Key Responsibilities
- Monitor security alerts from SIEM and other security tools.
- Triage security alerts from ITSM and SWFM systems.
- Assign initial priority to security events.
- Close out low priority security events in consultation with Tier 2 SoC analyst.
- In case of doubt or suspicion of a serious security nature, gather all information including initial analysis and escalate to Tier 2 SoC analyst.
- Participate in containment and remediation activities after a security incident.
- In the case of a serious security incident, be prepared to work beyond normal hours.
- Conduct periodic vulnerability assessments and co-ordinate remediation effort with the IT operations team.
- Generate monthly Cybersecurity status report with feeds from various security tools.
- Participate in threat hunting and red-team/blue/purpleteam exercises.
Requirements
- A Baccalaureate Degree or Post-graduate from an accredited university in Computer Science, Engineering or related field of study.
- Five plus years’ experience in cybersecurity, utilizing security tools and cloud environment experience.
- Related certificates in security.
- Experience with implementing and configuring security tools.
- Experience with testing and evaluating security products.
- Working knowledge of IT-related and compliance mandates (e.g. Sarbanes Oxley, HIPPA, GDPR, CCPA, PIPL, HGR, PCI DSS, FDA) is desired.

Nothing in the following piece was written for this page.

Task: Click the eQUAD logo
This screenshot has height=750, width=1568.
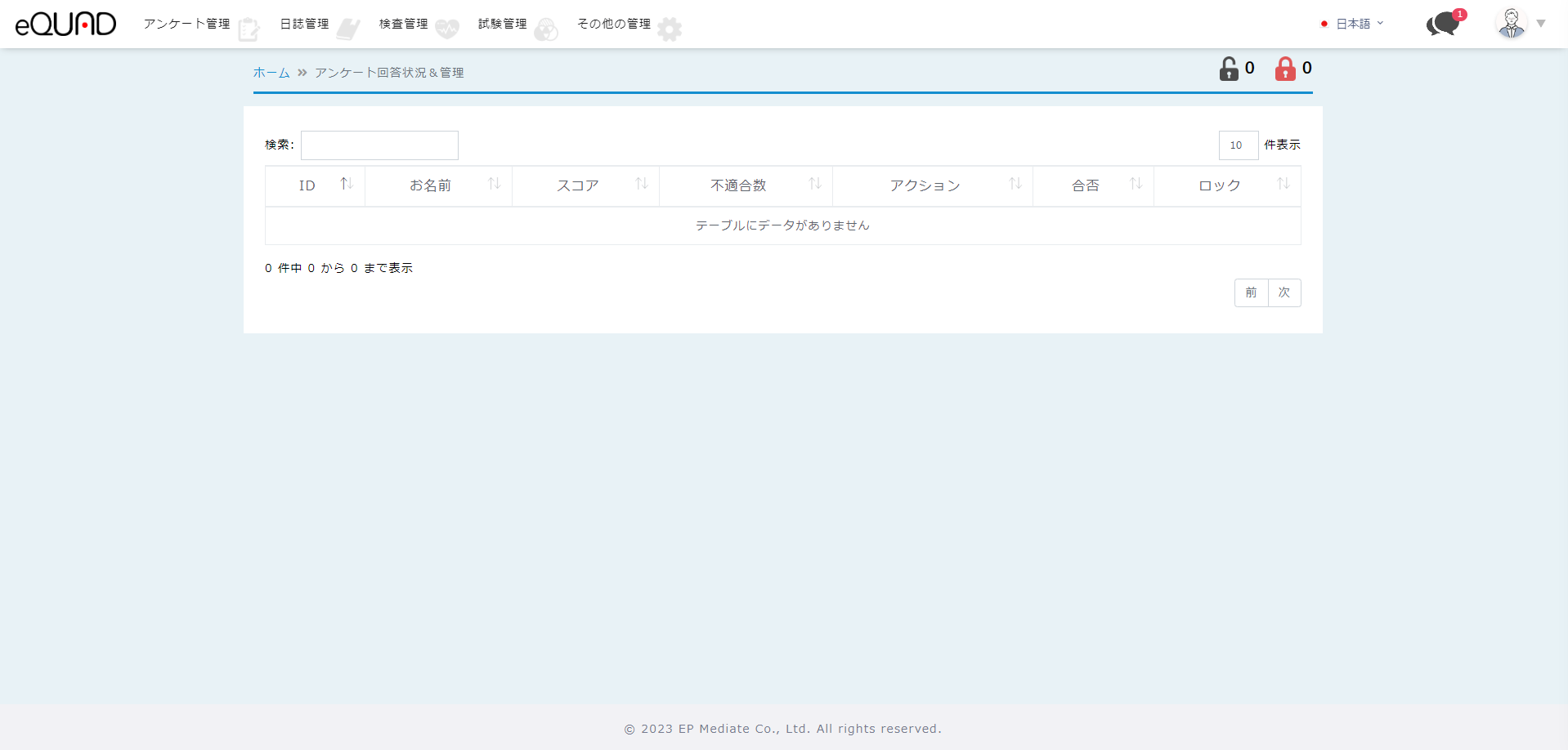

- Must have knowledge of security frameworks and standards (NIST, ISO, CIS, CoBit).
- Must know NIST IR end to end standard.
- Experience the following (Azure AD, ADFS, SSO, Multi-factor authentication, SAML, PAM).

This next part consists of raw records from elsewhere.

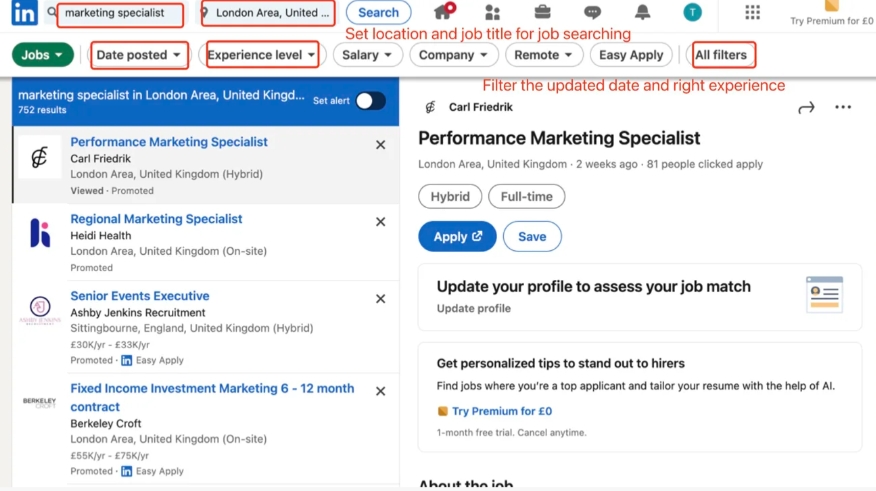Expand the Salary filter dropdown
Viewport: 876px width, 491px height.
click(x=366, y=55)
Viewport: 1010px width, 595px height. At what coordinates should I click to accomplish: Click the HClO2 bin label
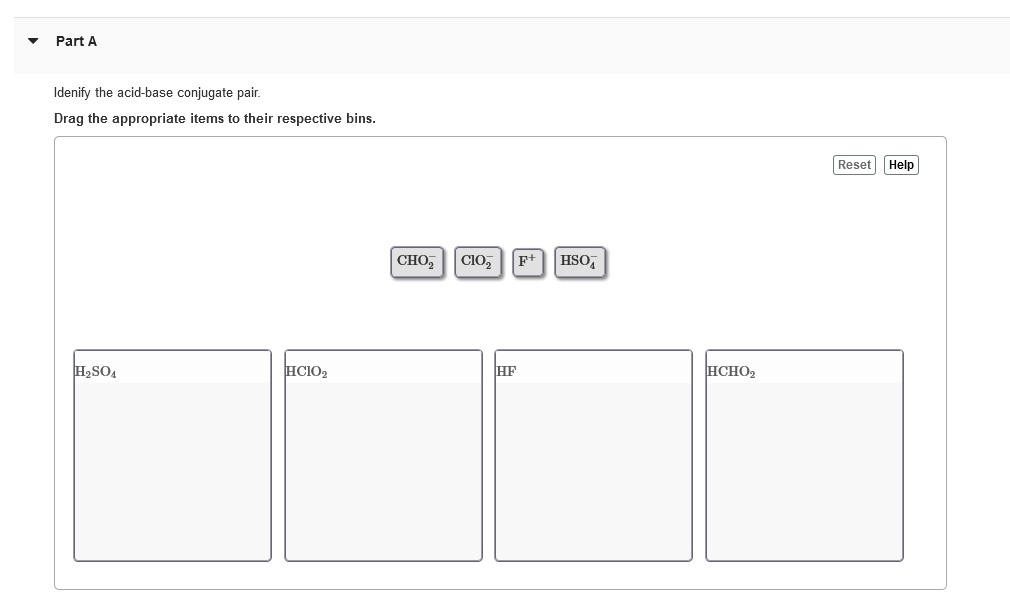point(305,371)
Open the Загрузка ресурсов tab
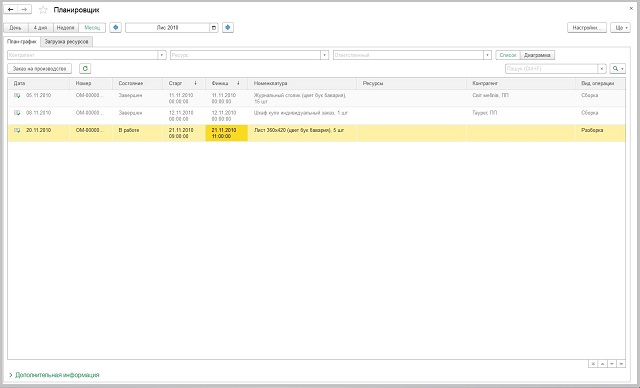Viewport: 640px width, 388px height. [x=67, y=42]
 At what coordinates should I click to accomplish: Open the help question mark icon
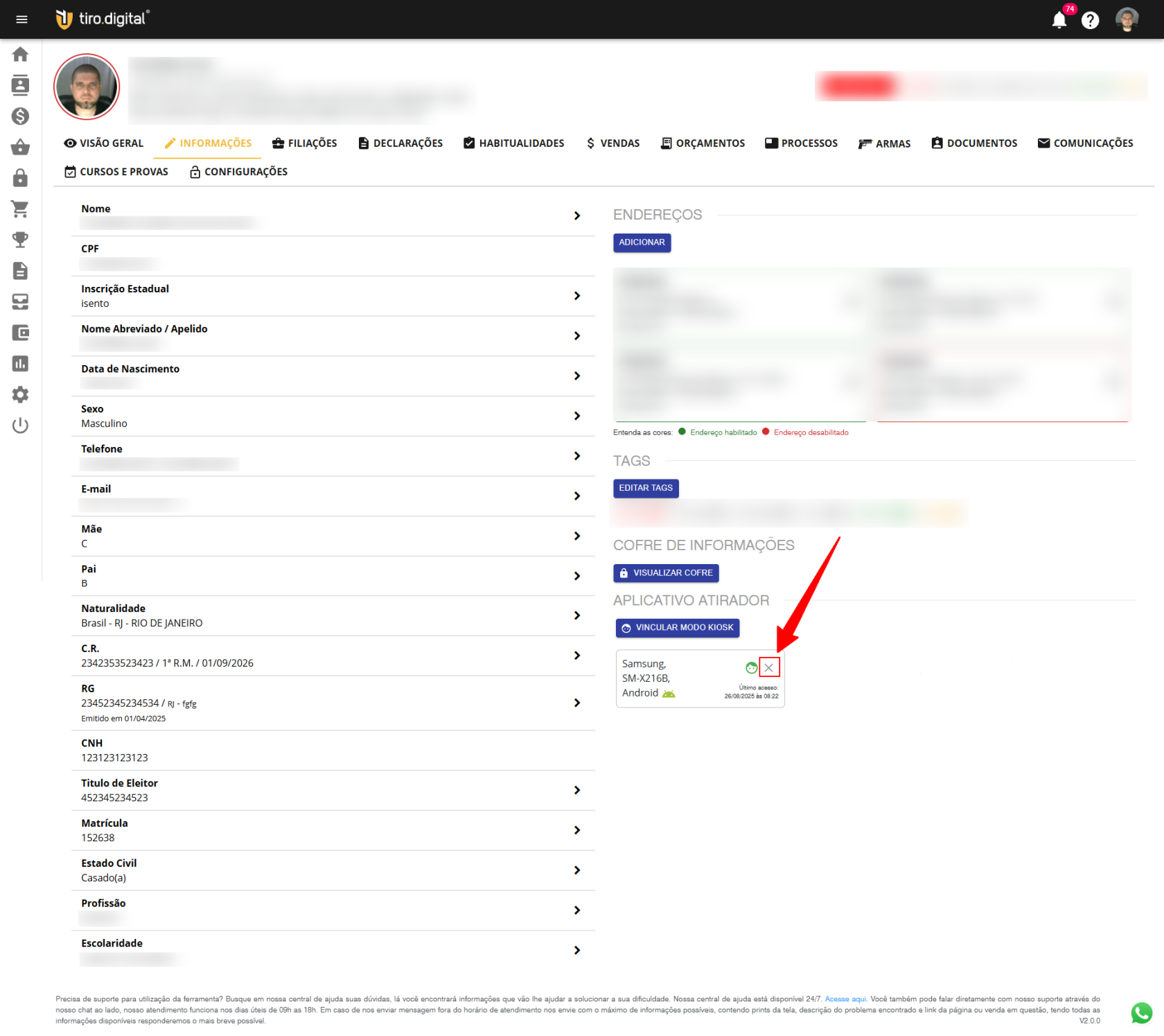1090,20
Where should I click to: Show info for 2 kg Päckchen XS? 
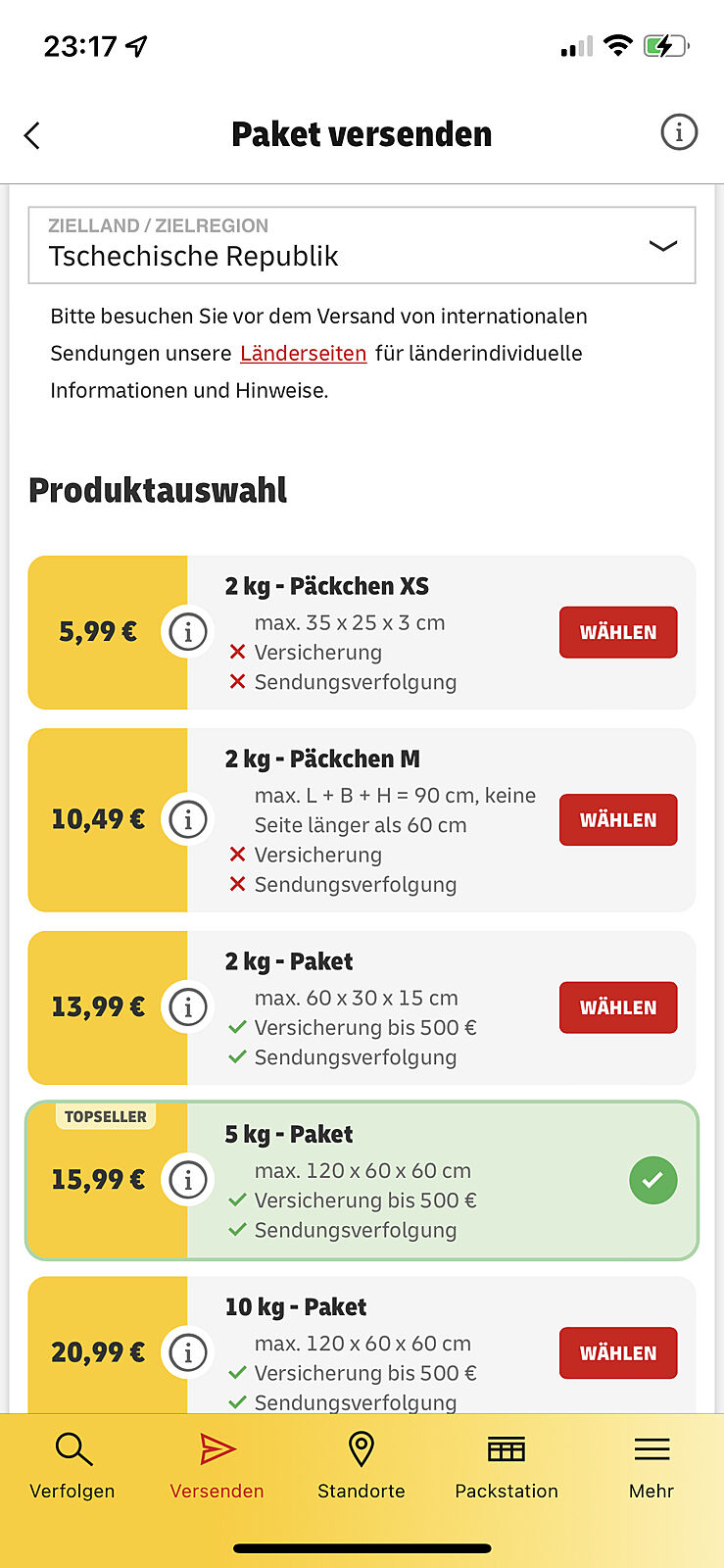[188, 632]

- Excellent analytical and technical skills.
- Professional planning and organizational skills, including presentation and strong written communication.
- Ability to communicate technical information in understandable business terms.
- Great interpersonal skills, including teamwork, facilitation and negotiating skills.
- Ability to positively influence the behavior of peers and build relationships with other teams without direct authority over those teams.
Job Type: Contract
Schedule:
Work Location: In person